Jokowi Tegaskan Tak Ada Lockdown, Tapi Pembatasan Sosial Berskala Besar

Penulis Dian Aprilia | Ditayangkan 31 Mar 2020

Jokowi Tegaskan Tak Ada Lockdown, Tapi Pembatasan Sosial Berskala Besar

Presiden Joko Widodo - Image from www.thejakartapost.com

Meski didesak berbagai pihak, jokowi tetap bersikeras tidak akan lockdown. 

Jokowi pilih PSBB yakni Pembatasan Sosial Berskala Besar. Cara ini disebut sebagai cara yang paling cocok diterapkan di Indonesia dalam tangani wabah corona. Lantas apa itu PSBB? 

Corona menggemparkan berbagai penjuru dunia. Jangankan Indonesia, Negara Adidaya sekelas Amerika dan China pun kewalahan menghadapi serbuan makhluk kecil tak kasat mata tersebut. 

Untuk menghadapi peperangan melawan corona ini, setiap negara memiliki pilihan dan kebijakan yang berbeda-beda. 

Utamanya terkait pilihan lockdown dan tidak, sebagaimana yang sering dibicarakan, bukan hanya di kalangan masyarakat. Namun juga kalangan tenaga medis, masyarakat umum, hingga pemerintah. 

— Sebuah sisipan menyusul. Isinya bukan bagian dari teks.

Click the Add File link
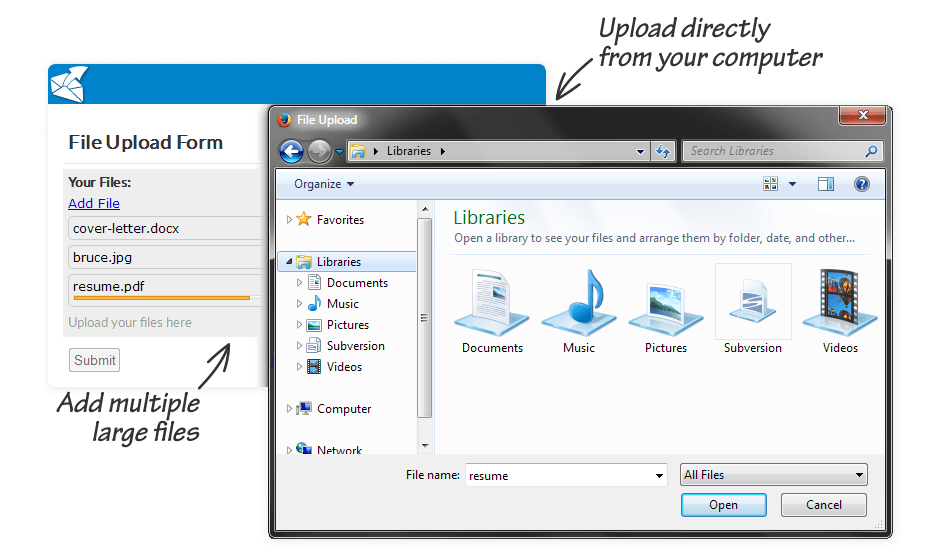pyautogui.click(x=94, y=203)
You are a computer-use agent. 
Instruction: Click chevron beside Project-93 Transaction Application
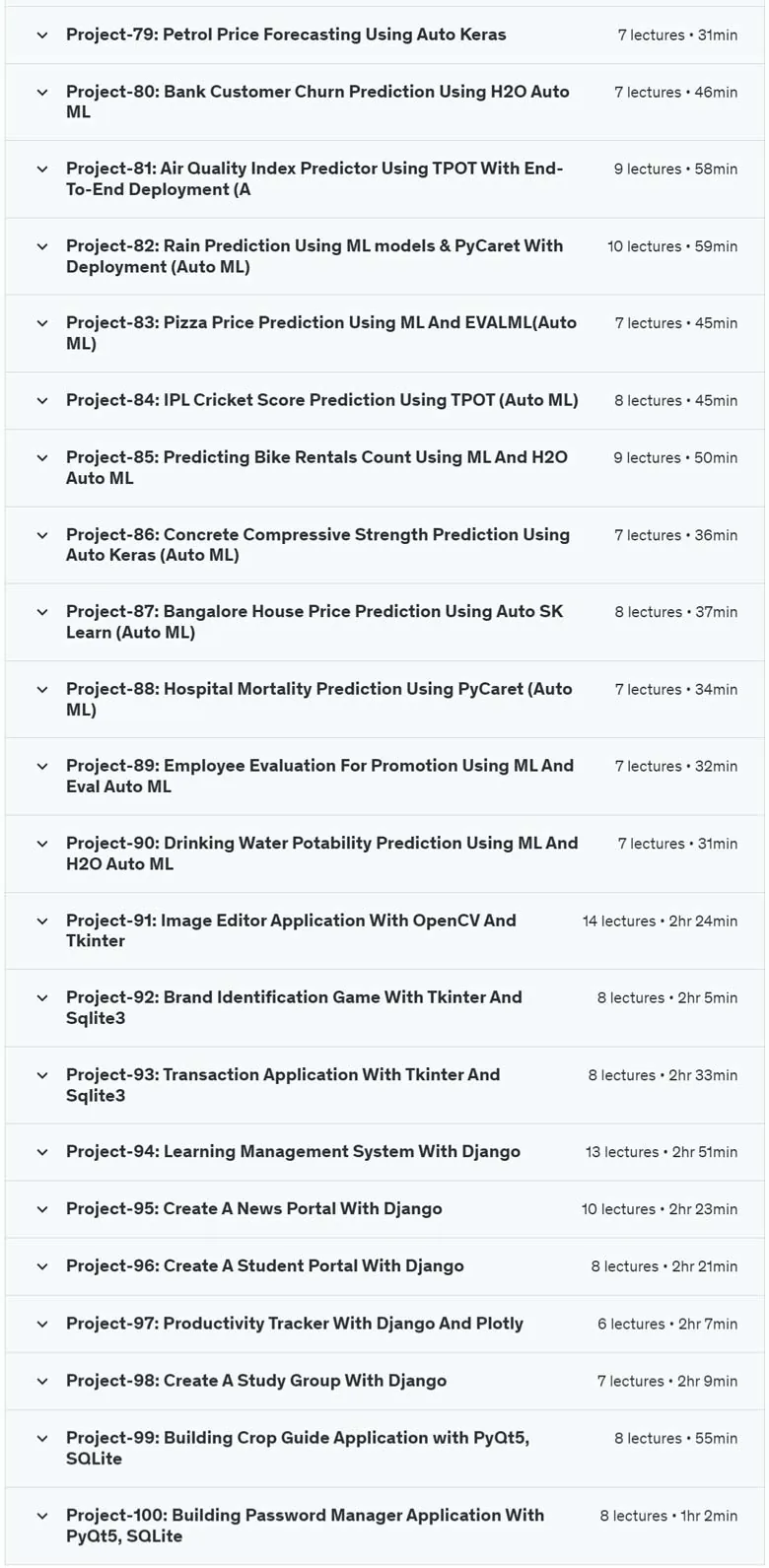click(42, 1075)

Baca juga : Mengungkap Cocokologi Netizen : Sebut Corona Ada dalam Ayat Al-Quran

Lockdown ialah karantina terhadap suatu daerah atau wilayah tertentu dalam rangka mencegah perpindahan orang baik masuk maupun keluar wilayah tersebut, karena suatu alasan mendesak.

Lockdown ada dua jenis, pertama lockdown parsial yakni hanya menutup akses masuk atau keluar wilayah.

Sedangkan yang kedua adalah lockdown total, yakni menambahkan aturan larangan pada warga untuk keluar rumah ecuali ada urusan yang sangat mendesak. Ditambah juga dengan menghentikan semua transportasi publik. 

Terkait pilihan tersebut, sejak awal Jokowi sudah memutuskan untuk tidak memilih opsi lockdown dalam menangani pandemi corona ini. Ia mengungkapkan bahwa setiap negara memiliki karakter yang berbeda-beda. 

Alasan Jokowi Tidak Pilih Lockdown 

"Ada yang tanya kepada saya kenapa kebijakan lockdown tidak kita lakukan. Perlu saya sampaikan bahwa setiap negara memiliki karakter berbeda-beda, budaya berbeda, memiliki kedisiplinan berbeda. Oleh sebab itu kita tidak memilih jalan itu," ucap Jokowi dalam rapat online yang dilakukan Selasa (24/3) 

Ketika ditanya lebih lanjut, pada Senin 30 Maret, Presiden Joko Widodo tetap bersikukuh untuk tidak melakukan lockdown di Indonesia sebagai upaya menangani corona. 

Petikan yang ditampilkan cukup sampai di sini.